The physical pain faded quickly, though bruises and scabs remained. The pain of mind and spirit—humiliation and outrage, insult and fury—did not. She huddled on the thin pad that covered her sleeping platform, picking at the leaves her rapist had torn, smoothing others back into place, hoping desperately that his sperm would not take root within her. Other bots mated by exchanging pollen, fertilizing the blossoms on their scalps, setting seed that, when ripe, would be planted in soil. She had been given more human features; presumably she could get just as pregnant as any fully human woman.
Not that he knew that, her kidnapper, her rapist. If she had a gun, a knife, anything sharp and long, oh, she would love to penetrate him!
And there was nothing in her cell that she could use to remove…the physical stain, the seed, the semen that was now within her. She shuddered at the thought that she might bear her rapist’s child. Nor could she remove the stain upon her mind, her spirit, her soul. She would bear that to her grave.
She looked at the tray that still sat on the shelf across her cell. It held a small piece of meat, grey, cold, surrounded by congealed grease. There were vegetables, also cold, limp and soft from overcooking. There was a glass of thin milk.
She gagged at the thought of eating. That, she thought, would solve her problem, her problems. If she could only starve herself, she would then escape the memory of rape and save her kin the need to pay any ransom at all.
She might even save her kin from rape and slaughter. She did not believe the Engineers would use the tunnel-drive just for trade and exploration. Earth might have recovered from the chaos and destruction of the revolution. The Engineers might indeed be building the mechanical civilization for which they once had yearned. But their minds remained the same. They would not leave the Orbitals and Gypsies in peace. They would be happy only once they stood alone on Earth, in the Solar System, and among the stars, and perhaps not even then.
She gagged again at the thought of food. What she needed was soil and sunlight, sunlight and soil. The touch of Earth. And they had barred her from it. They had told her that if she left the pavement of the plaza above, if she but touched the soil of Earth, if she sank her roots into the planet’s dirt, she would contaminate their world.
As if she were the rapist!
She wished she could be sure that her death would protect her kin, would confine the Engineers to Earth as she was confined to this cell. But she knew what von Neumann machines were.
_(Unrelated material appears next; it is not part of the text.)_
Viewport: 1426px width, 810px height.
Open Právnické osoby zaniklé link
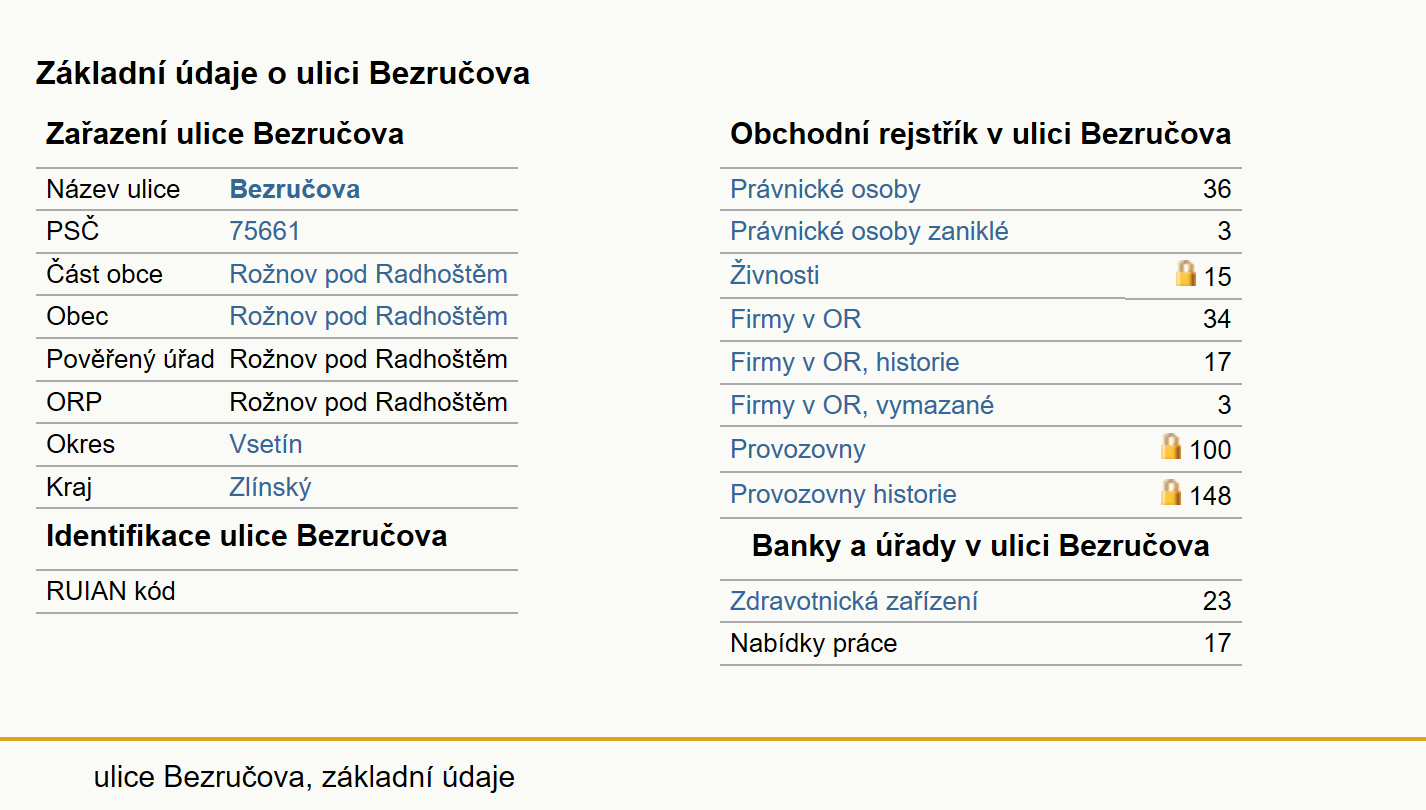click(x=869, y=232)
They had been conceived in the twentieth century, when computers were new, before the gengineers had found their ways to sidestep the shortages of minerals and energy that threatened the machine-based civilization of the time. They would be, if only they could be built, machines that could reproduce themselves. They would be able to mine the metals they needed, refine them, shape them into chips and motors and gears and structural elements, and assemble duplicates of themselves. Turned loose upon the Moon or Mars and later harvested for their valuable components, they promised an end to every conceivable shortage of materials. Programmed to build whatever their designers wished, they promised an end to labor shortages and an infinite ballooning of personal wealth.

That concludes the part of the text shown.